What does it mean to get real? Honesty, authenticity...being true! Where is the line between authenticity and being offensive or just being a huge energy drain to yourself and/or others? Because let's get real, being real about a lot of things can be a pretty sad or angry place, it can stir up some shit for yourself and others. Getting real means letting your feelings out, your emotions fly, your experience shared. It's often not pretty. It reminds me of the old song lyrics:
"It's my party and I'll cry if I want to, cry if I want to, cry if I want to,
You would cry to if it happened to you!"
So where is the line between a pity party or a narcissistic attention seeker and letting your freak flag fly? That's a good question, depending on your audience they could see any of the above when you let it fly, but that's their problem, not yours. Yours is to be as real as you can...and that takes practice and courage, especially if you've been trained to play 'nice' and keep your strong opinions to yourself, a much bigger problem for women than men. Yes, there is a time and place and a way with words that will help you be more heard and understood but if you haven't grown up or learned to express yourself fully, it will take some time to figure that out (that's what therapy helps with!).
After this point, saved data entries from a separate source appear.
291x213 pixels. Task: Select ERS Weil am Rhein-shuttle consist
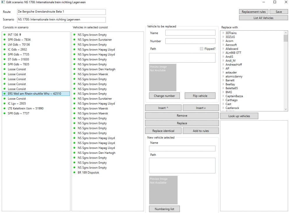34,94
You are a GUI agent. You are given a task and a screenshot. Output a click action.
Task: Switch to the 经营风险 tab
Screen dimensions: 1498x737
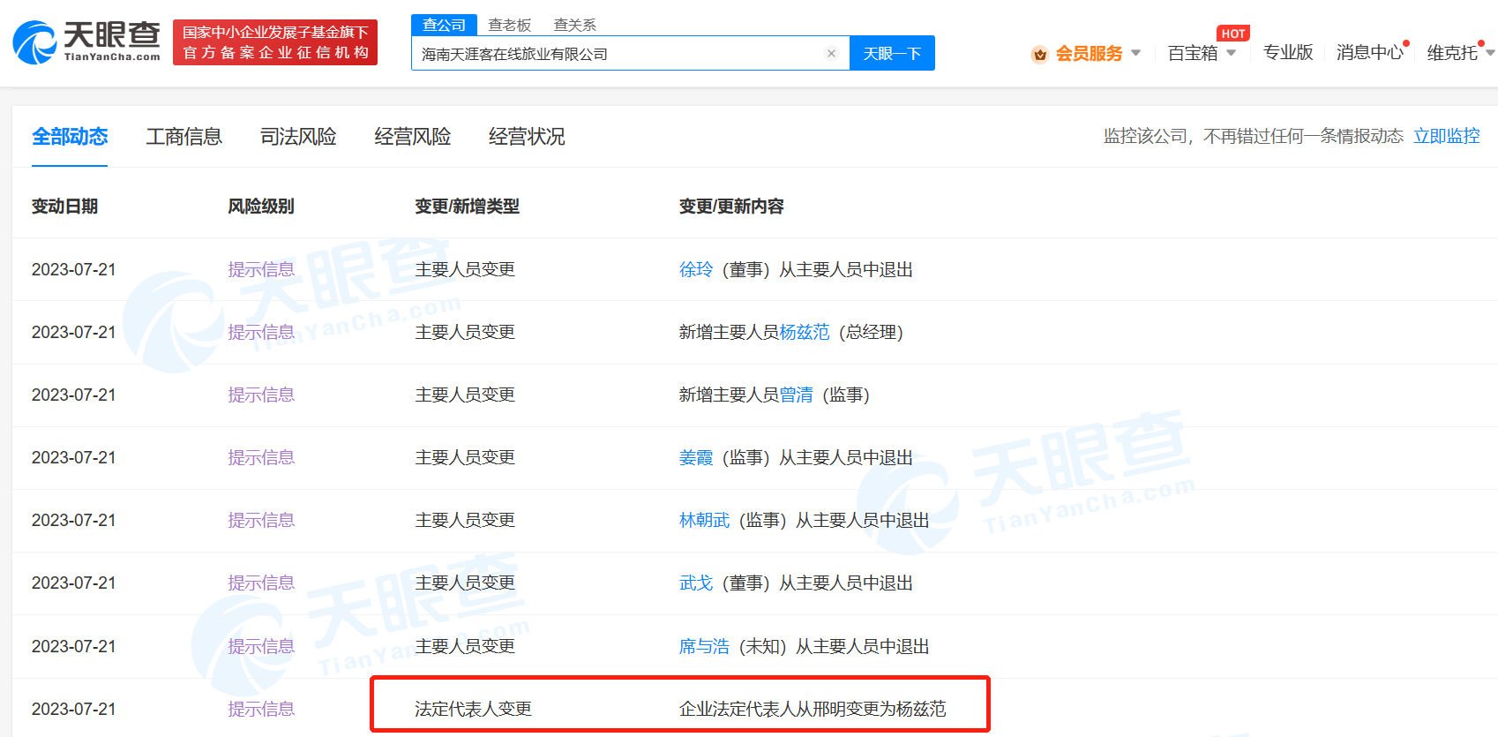(x=412, y=137)
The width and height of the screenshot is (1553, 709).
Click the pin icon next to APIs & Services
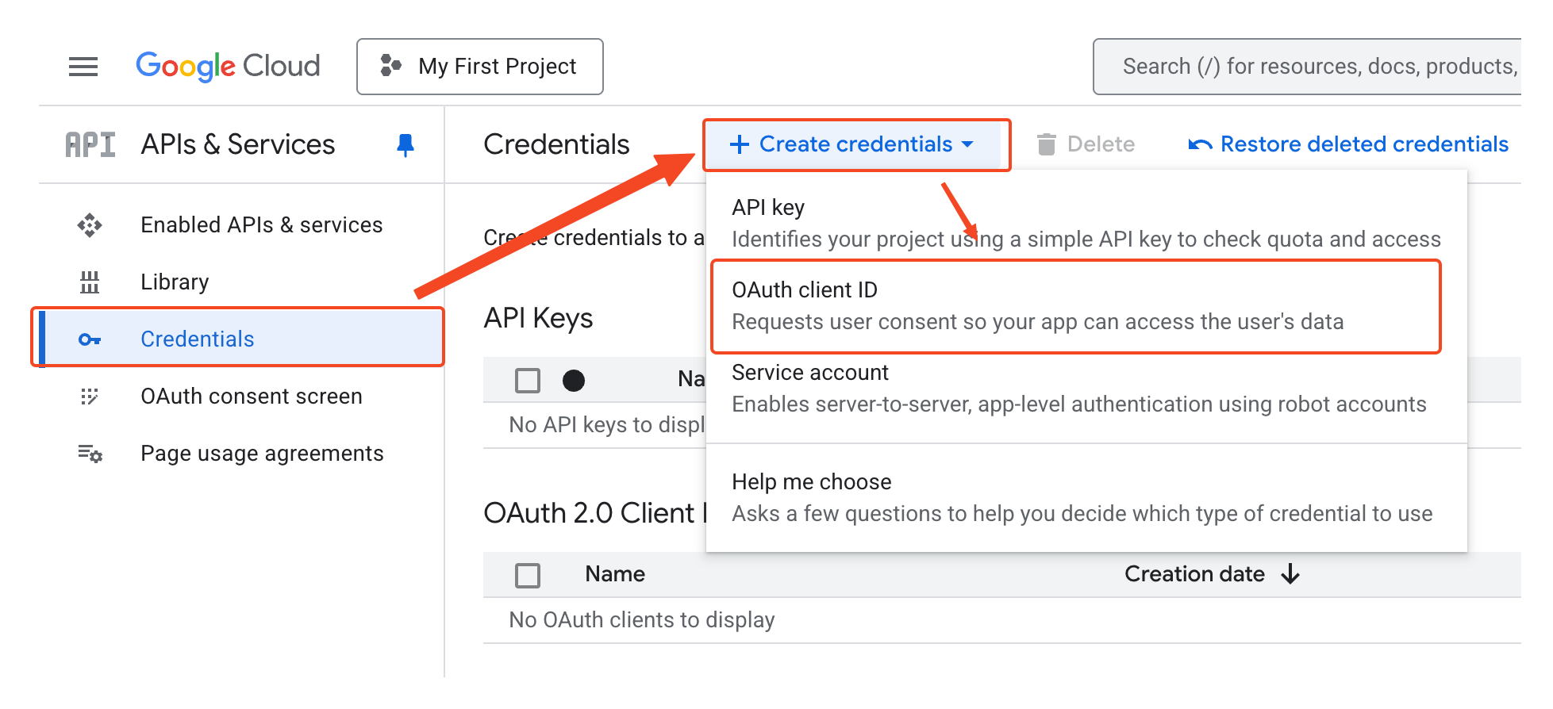(405, 144)
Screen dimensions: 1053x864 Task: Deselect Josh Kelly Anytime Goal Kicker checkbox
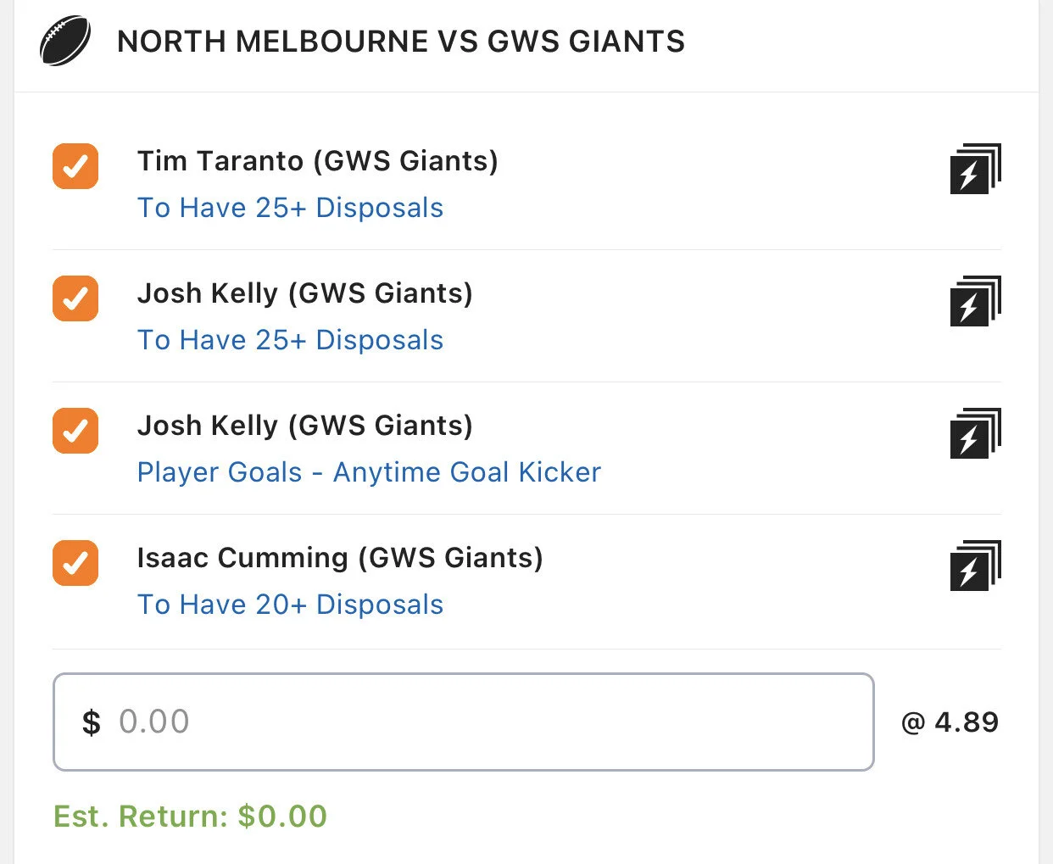[75, 431]
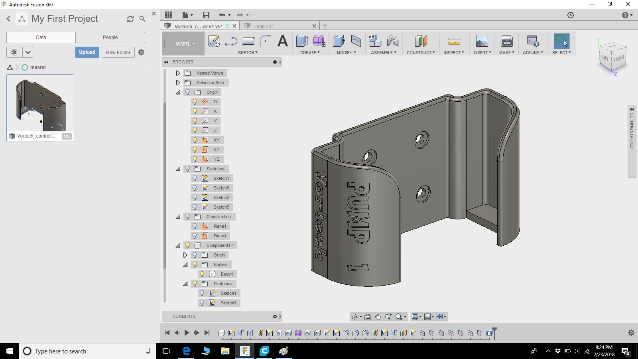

There is nothing more validating and joyful then speaking to someone who listens when you express your deepest pain (that may seem like nothing to someone else) or your most triumphant achievement (that again may seem like nothing to someone else) and have them respond with "Yes, that is horrible, I can't believe you had to deal with that" or "Wow, you are amazing, you did it, you went out of your comfort zone and accomplished your goal" and then can stay with you while you dredge the bottom of the sewer to get it all out. Sometimes we only have a voice when we can find that someone that can do that with us. But today I'm talking about a different kind of joy, the one when you are able to share your voice without the validation, without the audience that will support you...that's courageous and one we often hide from because it's such a scary place for many of us (me included).

Being real comes more easily to some than others, nature, nurture, maturity, circumstances or all of the above, who knows. I struggle with it all the time, wanting to hide myself from criticism, from being different, from offending others...and yet my life's goal and purpose all revolve around getting real with myself and others. There is true joy in authenticity. Yes, sometimes it's ugly, sometimes it's offensive, and often it's clumsy and may look nothing like joy. But being real consistently creates a joy like no other and those that understand that will always celebrate your attempts at being real right along with you, because they want to be real too.